Georgia warns Russia on S Ossetia

Georgian President Mikheil Saakashvili has warned that any outbreak of armed conflict in South Ossetia could bring his country into direct confrontation with Russia.

    The Georgian position has become more militant

    The president stated on Monday that the "current crisis in South Ossetia is not a problem between Georgians and Ossetians. This is a problem between Georgia and Russia."

    Saakashvili went on to charge that "certain forces in Russia" are preparing for "aggression against Georgia," the website Civil Georgia reported.

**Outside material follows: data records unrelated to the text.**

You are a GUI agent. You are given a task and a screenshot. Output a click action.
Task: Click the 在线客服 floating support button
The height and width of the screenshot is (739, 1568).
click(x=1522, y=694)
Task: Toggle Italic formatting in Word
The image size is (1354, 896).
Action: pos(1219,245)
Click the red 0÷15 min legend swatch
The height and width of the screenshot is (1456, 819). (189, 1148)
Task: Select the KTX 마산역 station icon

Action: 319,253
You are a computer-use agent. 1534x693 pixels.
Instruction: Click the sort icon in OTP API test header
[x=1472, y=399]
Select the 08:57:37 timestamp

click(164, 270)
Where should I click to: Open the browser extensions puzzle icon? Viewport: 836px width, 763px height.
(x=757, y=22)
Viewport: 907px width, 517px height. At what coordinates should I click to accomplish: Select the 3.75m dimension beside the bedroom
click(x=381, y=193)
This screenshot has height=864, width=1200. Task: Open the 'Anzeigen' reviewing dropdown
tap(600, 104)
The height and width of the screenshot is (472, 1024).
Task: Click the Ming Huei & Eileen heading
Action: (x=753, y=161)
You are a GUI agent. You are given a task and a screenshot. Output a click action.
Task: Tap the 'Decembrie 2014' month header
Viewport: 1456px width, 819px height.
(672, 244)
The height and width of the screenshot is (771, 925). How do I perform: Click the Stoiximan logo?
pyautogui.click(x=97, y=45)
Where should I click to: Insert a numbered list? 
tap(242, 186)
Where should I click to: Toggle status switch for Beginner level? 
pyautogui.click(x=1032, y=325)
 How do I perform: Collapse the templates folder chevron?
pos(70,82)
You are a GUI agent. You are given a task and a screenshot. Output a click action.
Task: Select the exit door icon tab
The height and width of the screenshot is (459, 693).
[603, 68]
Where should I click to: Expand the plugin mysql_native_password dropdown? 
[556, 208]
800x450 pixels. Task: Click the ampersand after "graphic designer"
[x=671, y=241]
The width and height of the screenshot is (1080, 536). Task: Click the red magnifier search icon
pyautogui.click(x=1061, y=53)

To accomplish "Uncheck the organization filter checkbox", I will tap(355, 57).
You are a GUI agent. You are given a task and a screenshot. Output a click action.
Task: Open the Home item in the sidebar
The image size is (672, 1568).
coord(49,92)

    Calling on Putin to "restrain these forces", Saakashvili warned that any armed conflict in South Ossetia would not be a fight between Georgians and Ossetians, but would become "a serious problem between the two countries, Georgia and Russia."

    His statements mark a sharp departure from previous declarations that relations between Russia and Georgia had entered a "new stage" of understanding and cooperation.

    Preventing conflict

    As he boarded a flight to London, Saakashvili claimed that South Ossetian leader Eduard Kokoev and his Russian backers are planning to provoke a conflict.

    He referred to a recent air space violation on Saturday, when a Russian ME8 aircraft flew over the Georgian border from Chechnya, an action Saakashvili said he hoped was "an accident".

    The Georgian government has also charged that the Roki Tunnel, a roadway connecting the Russian autonomous republic of North Ossetia with South Ossetia, has been used to move military equipment into the disputed territory.

    In a 4 July interview with Interfax, Saakashvili declared that Georgia wants to establish a border checkpoint at the tunnel to take control of the travel route.

    Moscow reaction

    But Moscow disputes Tbilisi’s claims, and continues to maintain that Georgia alone is responsible for the crisis in South Ossetia.

    The "current crisis
    in South Ossetia is
    not a problem between Georgians and Ossetians. This is a problem between Georgia
    and Russia"

    Mikheil Saakashvili,
    Georgian president

    Speaking to reporters in the Russian capital on 11 July, Foreign Minister Sergei Lavrov charged that Georgia had "illegally brought into the conflict zone hundreds and thousands of armed forces who do not come under the peacekeepers' control," Interfax Russia reported.

    Lavrov put the number of these alleged armed forces at "up to 3000".

    Regional superpower

    On Saturday, a Russian Foreign Ministry statement claimed that the Joint Control Commission - the quadripartite body charged with preserving peace and security in South Ossetia - was also addressing the issue of "illegally deployed Georgian military units".

    It called on all parties to refrain from "setting up any posts in the conflict zone without the commission's agreement."


    Russia, Georgia, South Ossetia and North Ossetia all retain representatives on the commission.

    Lazrov went on to tell reporters that Russia would be justified in breaking up "illegal formations" in South Ossetia, an action that would no doubt be seen as a provocation by Tbilisi, which views South Ossetia as part of Georgian territory.

    However, at the conclusion of his 2-4 July summit with Vladimir Putin, Saakashvili told Interfax that the Kremlin had pledged not to interfere in the country’s "internal affairs".